Но вершинными в книге являются всё же не рифмованные тексты, а два верлибра. По жанру они приближаются к притче, повествуют о вечном: любви и забвении, доброте и жестокости. «Битва детей и улиток» – картинка с натуры: нашествие на «дворик Дома Волошина» брюхоногих моллюсков. Такое случается в Крыму. Из обыденной сценки поэт создаёт грустную параболу к «однодневной войне» мышей и лягушек из «Батрахомиомахии» и к «Одуванчикам» Анненского, а заодно и к известной максиме Экзюпери о нашей ответственности за тех, кого… Виноградные улитки очеловечиваются, у них «симпатичные рожки и смешливые физиономии». Дети поначалу спасают их «хрупкие домики» от невнимательных взрослых, «перенося улиток в кусты роз», но несколькими часами позже
…когда стемнело
во дворике слышался лёгкий хруст
непрочных улитиных домиков
дети играя забыли о тех
с кем они подружились утром
так
была отбита эта атака
Невозможно быть добрым каждую минуту своей жизни. Мы спасаем, радуемся, а потом – забываем о спасённых, убивая их своим равнодушием. Знакомая поэтесса, прочитав эту историю, спросила: «А где же битва?
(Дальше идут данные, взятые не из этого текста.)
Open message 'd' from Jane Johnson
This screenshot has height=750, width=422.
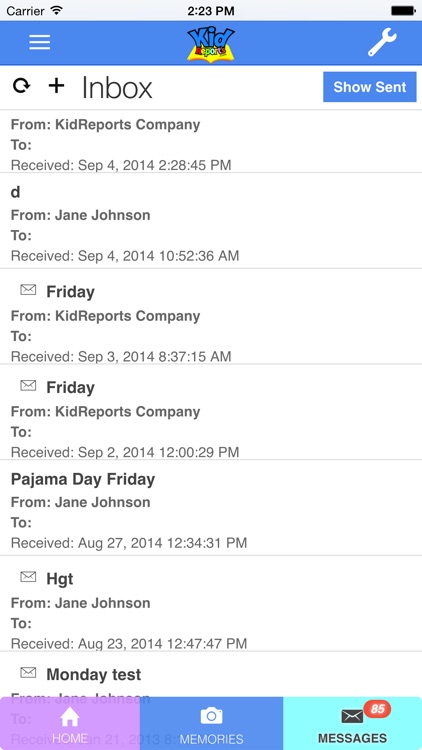(x=211, y=221)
Битвы-то никакой тут не описано». Бедные невинные улитки, бедные невинные дети, бедная невинная гармония мироздания, для восстановления которой кто-то неминуемо должен погибнуть в великой войне, которую даже невозможно описать словами…
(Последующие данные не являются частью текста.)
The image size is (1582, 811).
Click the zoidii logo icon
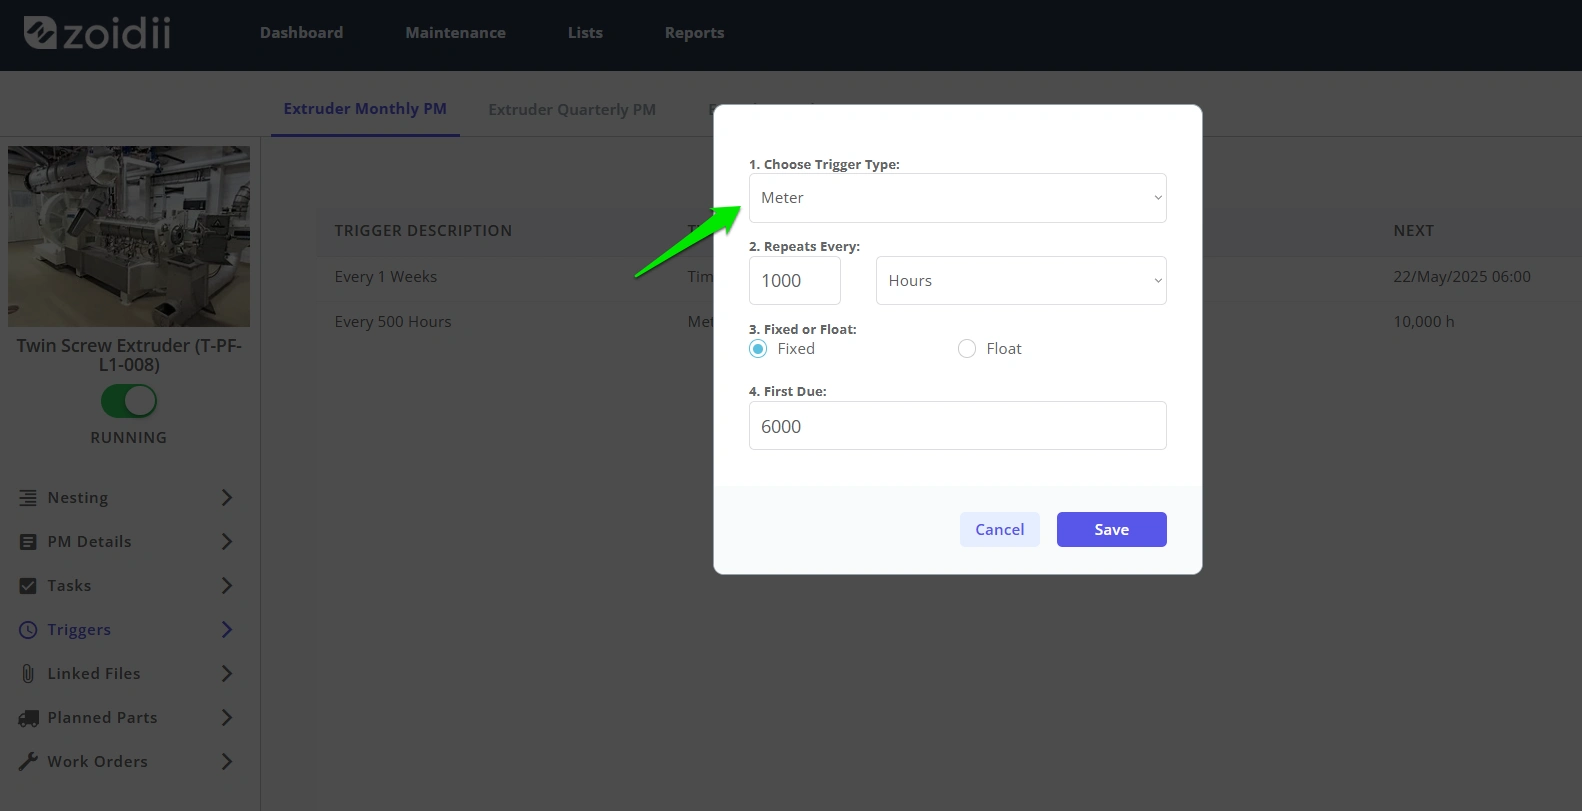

Второй верлибр – «собака с человечьим лицом». Сюжет прост до невероятности:
собака с человечьим лицом
выходит из подворотни
лижет меня своим языком
мокрым шершавым тоскливым
говорит
забери меня отсюда
мой дорогой человек
И вот эта розовая псина,
эта мадмуазель Шарикова,
начинает исповедь свою:
я говорит начитанная
даром что и собака
в прошлой жизни была блондинкой
высокой стройной
пила из блюдца
полюбила одного кобеля
волшебника
а он надо мной посмеялся
превратил в собаку
выгнал из дому
нет покоя моей душе
только стихи и спасают
когда голодно и мёрзнут лапы
Мандельштама помню всего
Гумилёва много
Ахматова сестрица моя небесная
ладно говорю раз Гумилева
пойдём со мной что ли
розовая собака
там разберёмся
За счет древнего модернистского приёма (снятия заглавных букв и знаков препинания) – диалог двух бездомных душ практически сливается в монолог – бессвязный, рваный, пронзительный. Быть может, и нет никакой розовой собаки блондинго, есть только поэт и его одиночество.
Если попытаться определить настроение этого расписного ребуса, этой почти забавной книги, получилось бы вот что: ирония и самоирония, горечь и сумрак – такова изнанка солнечной изобильности и весёлых экзистенциалистско-экспрессионистских картинок. Однако сквозь все волчцы и тернии прорастает надежда – надежда человека Мудрого, человека Взрослого, человека Человечного. Но определять настроение поэтических книг – самое бесполезное дело на свете.